The Serving: Standing Down reading and discussion program provides a space for veterans to reflect on their service as well as the challenges and opportunities of transitioning from active duty to civilian life. Participants in Serving: Standing Down will come together over the course of four sessions to discuss a variety of thematically linked texts with Christopher Kennedy, Associate Professor of English and Director of the Creative Writing Program at Syracuse University. The Central New York Humanities Corridor’s Mellon Coordinator, Mi Ditmar will serve as host site coordinator for the program.
“The Corridor is deeply honored to be one of four sites in New York State selected to host a Serving: Standing Down reading and discussion group this fall,” says Gregg Lambert, Dean’s Professor of the Humanities, and Principal Investigator of the Central New York Humanities Corridor. “It is apt that the group will meet in the Humanities Center, which is located in the Tolley Humanities Building, named for Chancellor William P. Tolley, who assisted in drafting the GI Bill, and who made Syracuse University one of the nation’s top schools for enrolling veterans in the 1940s and 1950s.”
“It is a privilege to be involved with Serving: Standing Down as the group’s facilitator,” says Professor Christopher Kennedy. “Providing veterans an opportunity to enrich their lives through the reading and discussion of literature is a worthy goal, and I look forward to my participation in this program.”
The program is free and open to members of the greater-Syracuse veteran community, although space is limited and pre-registration is required. An introductory meeting is scheduled for Thursday, September 18, with regular, bi-weekly discussion group sessions beginning Thursday September 25. For more information about the series dates and acquiring books, please contact the host site coordinator, Mi Ditmar at firstname.lastname@example.org or (315) 443-5944.

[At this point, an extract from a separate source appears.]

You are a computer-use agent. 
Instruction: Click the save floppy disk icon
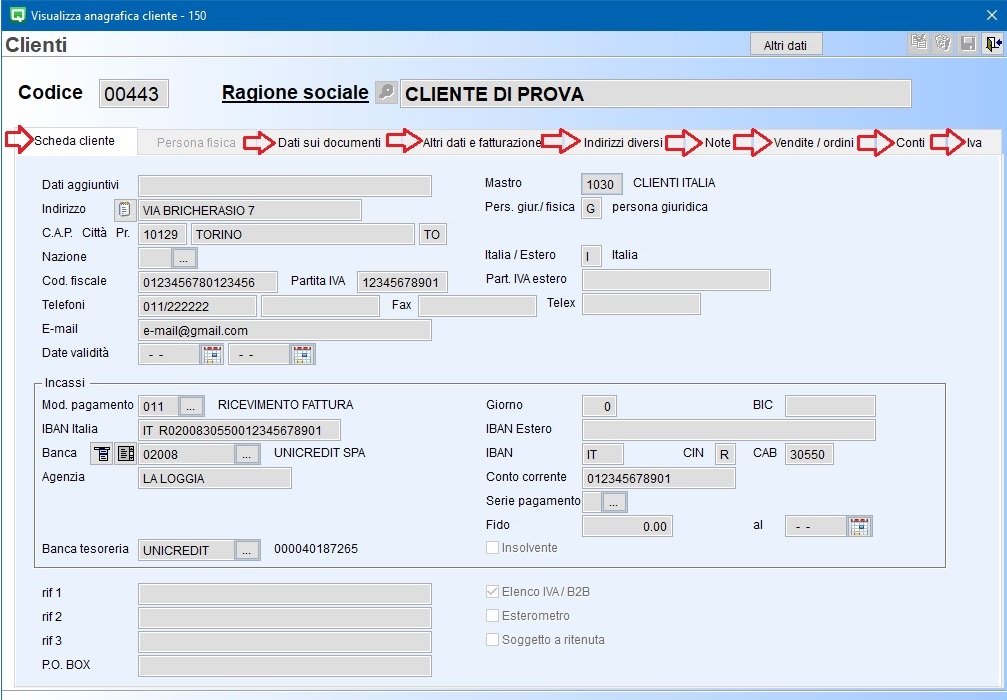pos(967,44)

Something special happens when we talk about what we read with others in our community. The New York Council for the Humanities’ Adult Reading & Discussion programs are designed to foster active reading and thinking, incorporating texts that serve as catalysts for civic engagement and cultural understanding, as well as personal reflection. Adult Reading & Discussion programs are currently being held in communities across New York State.

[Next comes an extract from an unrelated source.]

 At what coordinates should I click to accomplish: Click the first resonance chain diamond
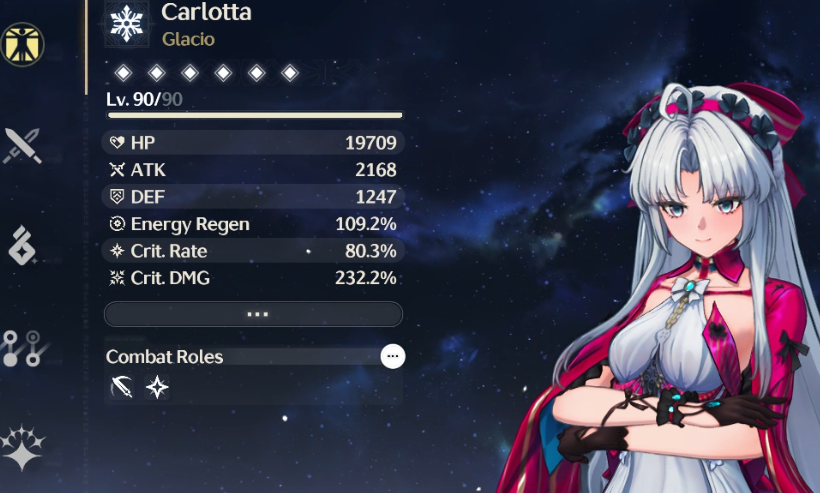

For more information about Serving: Standing Down, visit www.nyhumanities.org/discussion-groups/adults.
The Central New York Humanities Corridor is a unique regional collaboration between Syracuse University, Cornell University, the University of Rochester, as well the schools of the New York Six Liberal Arts Consortium, in seven different areas of research and humanistic inquiry. Each institution brings a vibrant and distinguished humanistic scholarly tradition to the collective work of The Central New York Humanities Corridor. In the aggregate, the Corridor’s programs bolster the relationships, productivity, and reciprocity common to the region’s humanities community. In addition, the Corridor heightens the visibility of the humanities and enhances public engagement with its activities. The initiative is today regarded as a highly visible scholarly presence across the region and is viewed nationally as a new model of collaboration and resource-sharing that can also be adapted to other regions and inter-university partnerships. The Syracuse University Humanities Center, located in the historic Tolley Humanities Building, is the administrative home to the Central New York Humanities Corridor.

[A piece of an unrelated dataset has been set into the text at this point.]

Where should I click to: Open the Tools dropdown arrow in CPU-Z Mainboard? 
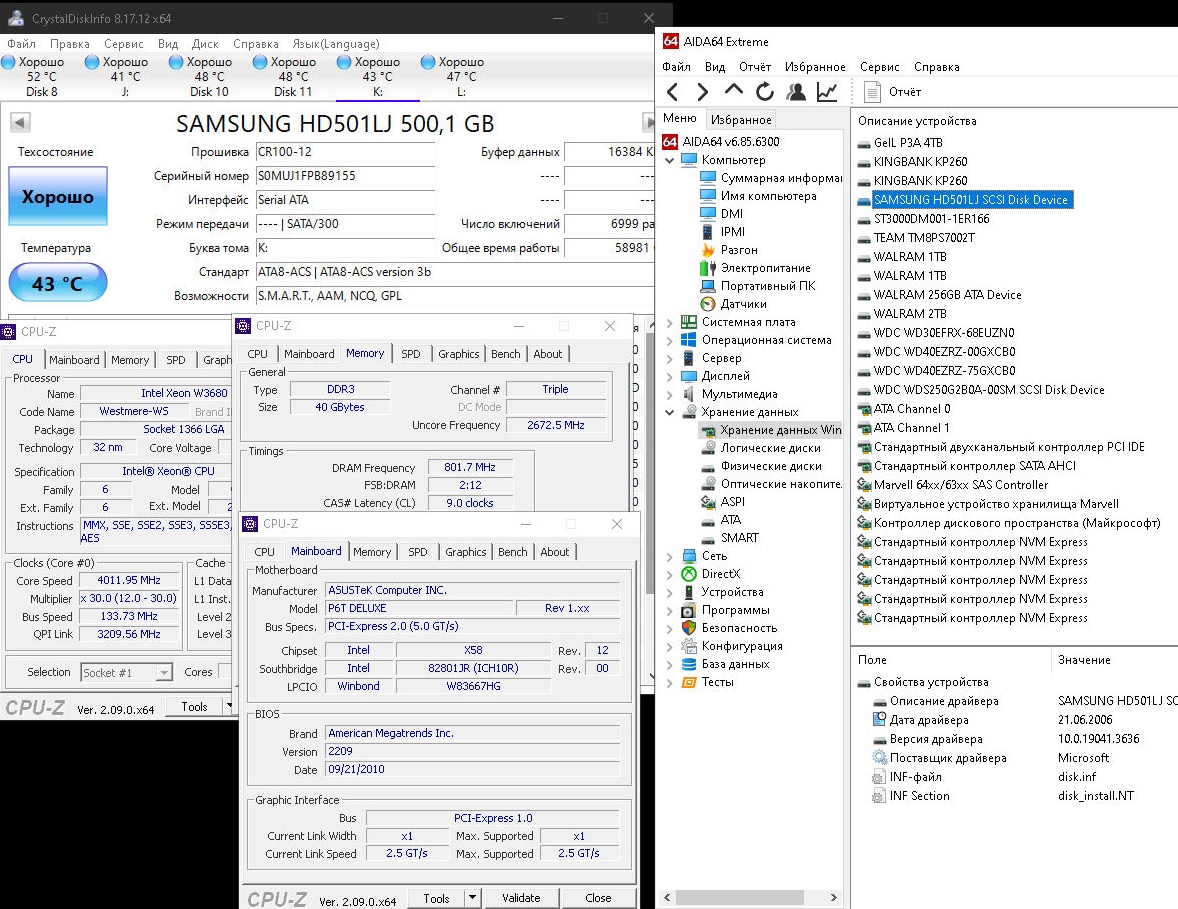473,898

The New York Council for the Humanities is a private, non-profit organization that helps all New Yorkers to lead vibrant intellectual lives by strengthening traditions of cultural literacy, critical inquiry, and civic participation. To find out more about the Council, visit www.nyhumanities.org.
Any views, findings, conclusions, or recommendations expressed in this program do not necessarily represent those of either the Council or the National Endowment for the Humanities.